Following an application by Manzolwandle Investments to mine coal in an area of about 18 000 ha close to Komatipoort and the Kruger National Park, the agricultural interest group Saai – the representative of family farms – joined as interested party to oppose this development.
The target area comprises mostly irrigation farms in export industries. High-intensity farming, which employs a large number of workers, is much more sustainable than the planned mine. “Initial calculations indicate that a one-off yield at a stripping ratio similar to other anthracite mines in the Vryheid formation north of Swaziland will not be viable. Moreover, the land will be left barren and dead for centuries to come.

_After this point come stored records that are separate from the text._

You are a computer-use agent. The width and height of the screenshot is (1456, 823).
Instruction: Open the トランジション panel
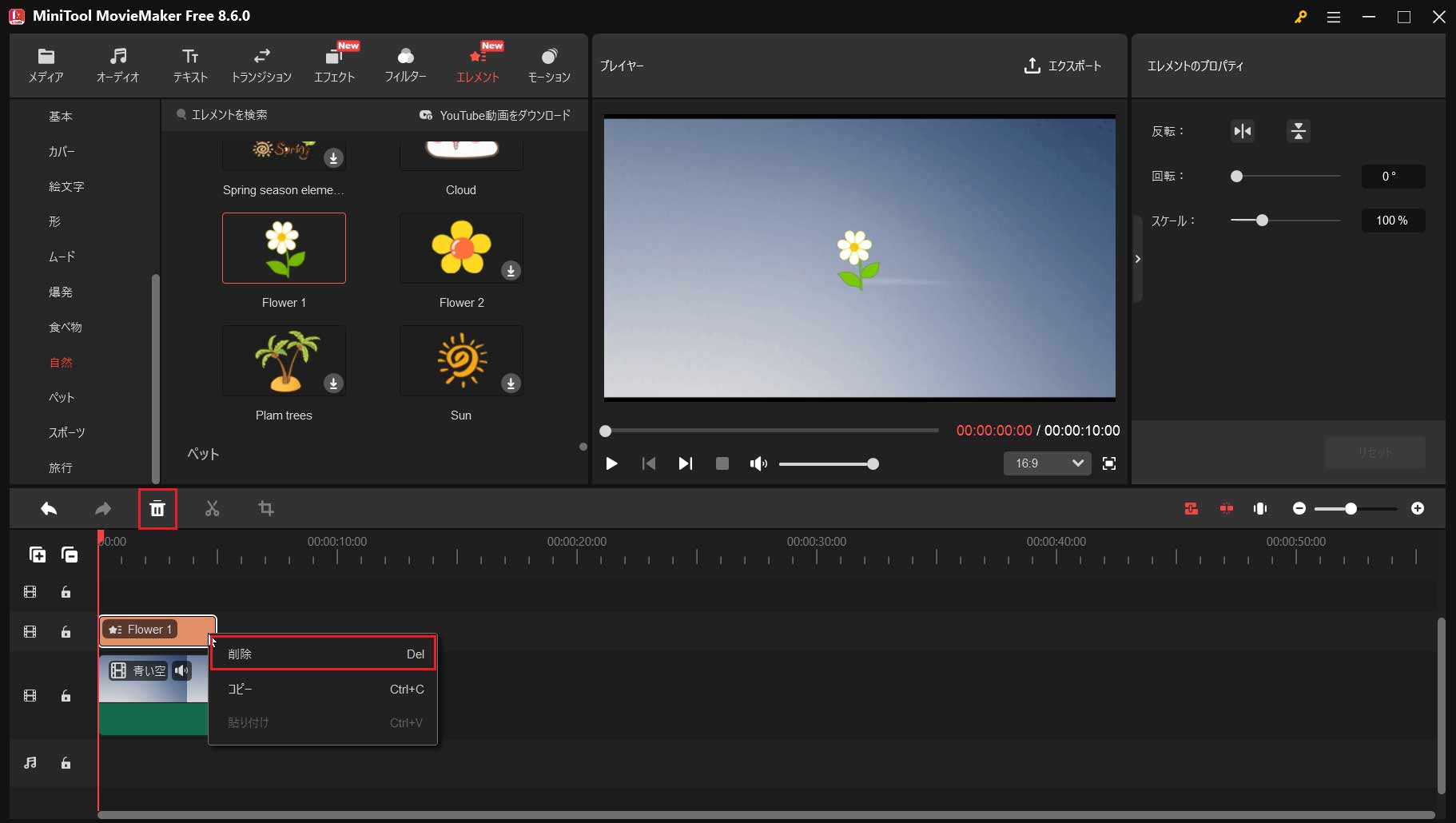[261, 64]
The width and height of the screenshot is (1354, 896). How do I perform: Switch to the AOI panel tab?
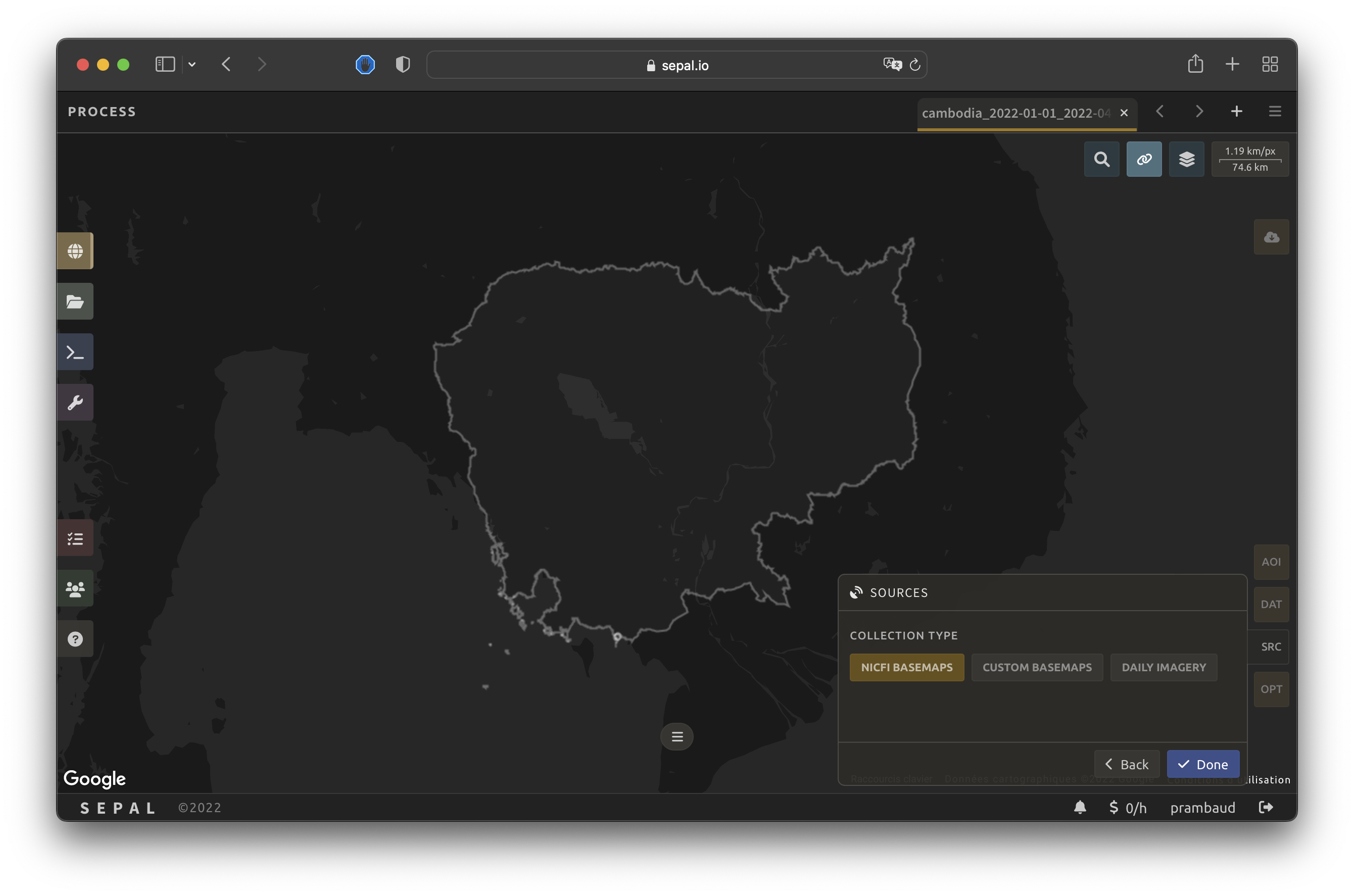1271,562
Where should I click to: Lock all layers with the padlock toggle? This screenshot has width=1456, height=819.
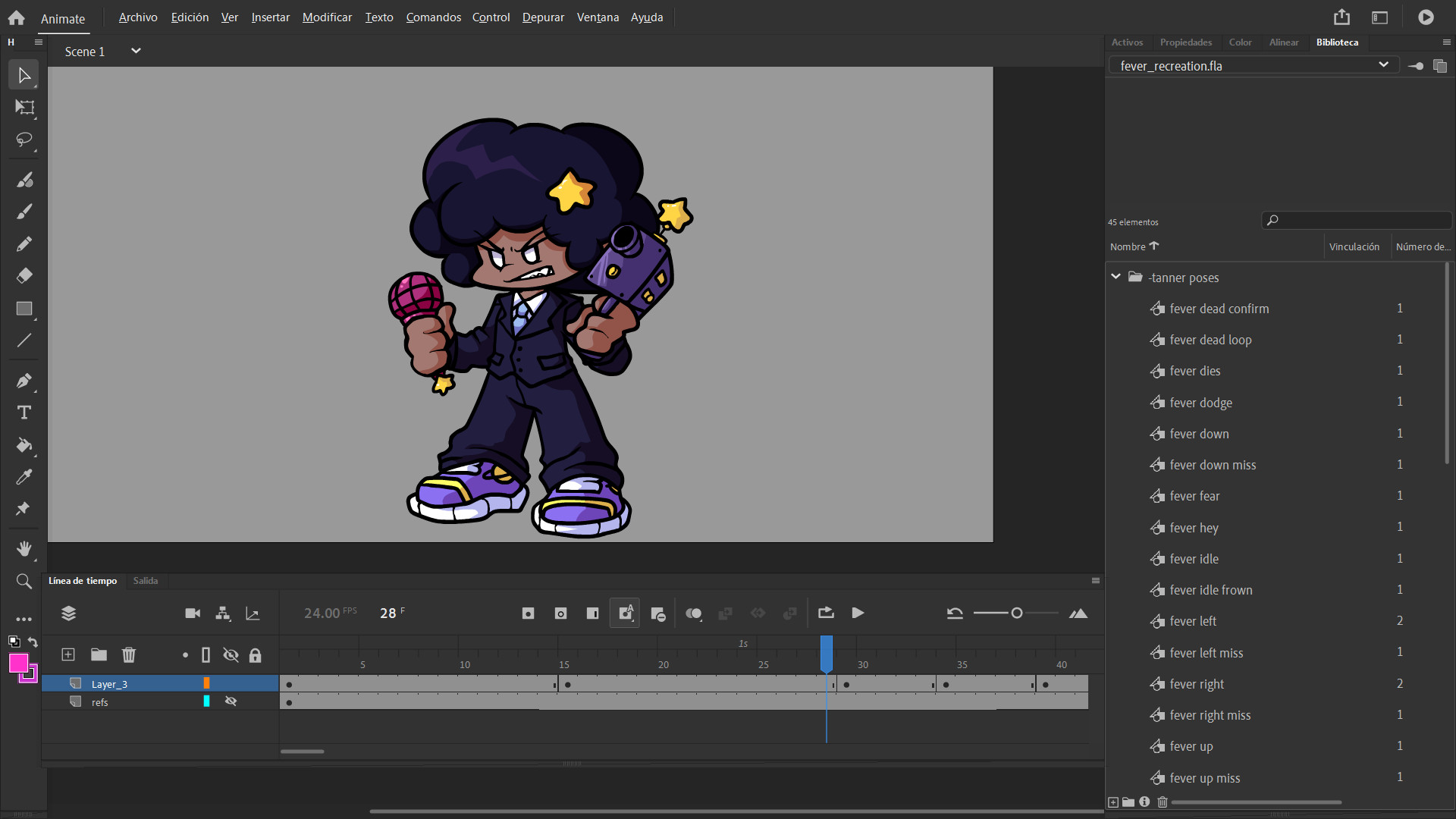(255, 654)
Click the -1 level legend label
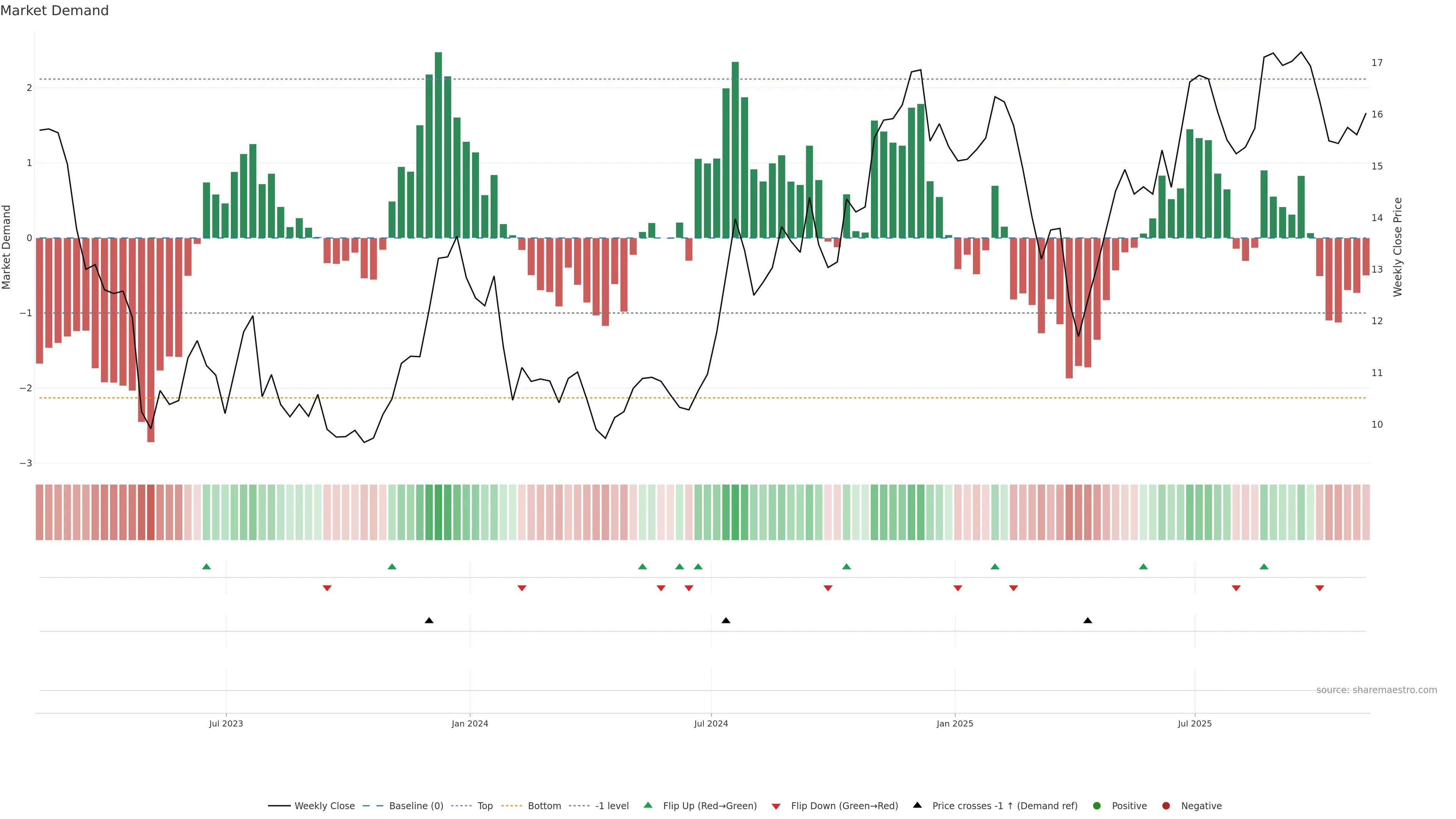The width and height of the screenshot is (1456, 819). tap(612, 806)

This one-off yield, as well as damage to the water table, ecology and tourism, should be weighed up against the current agricultural activities in the area, which can yield a growing income of more than R100 000 per hectare per year after deductions for an indefinite time,” says Francois Rossouw, CEO of Saai.
In addition, the Departments of Mining and Environmental Affairs have poor records regarding the application of rehabilitation rules, which is quite evident from struggling open-pit coal mines elsewhere in Mpumalanga. Neither is there any indication that these departments will in future be improving their ability to apply law enforcement and successful rehabilitation management.
According to an independent mining consultant and Saai network partner, silt dams, waste dams and water purifying plants are required to mine anthracite and sell it as a viable product. The quantity of water needed for this process will significantly lower the water tables of adjacent farms and affect irrigation farmers as far as 300 km along the river. Moreover, the dust generated by open-pit mines will negatively impact crop fertilisation in the area.
Coal mines in the Mpumalanga Highveld had a damning effect on agricultural production over the past two decades. Acid-rain, coal dust, hundreds of trucks that decimate roads, an increase in stock theft, air and water pollution, and noise are but a few of the implications that uncontrolled side-effects of mining activities have on neighbouring agricultural production.
Saai submitted its application to register as interested party on 25 June 2019. The planned mining development affects more than just agricultural activities in the area, and Saai wants to oppose the application of Manzolwandle Investments in cooperation with other interest groups.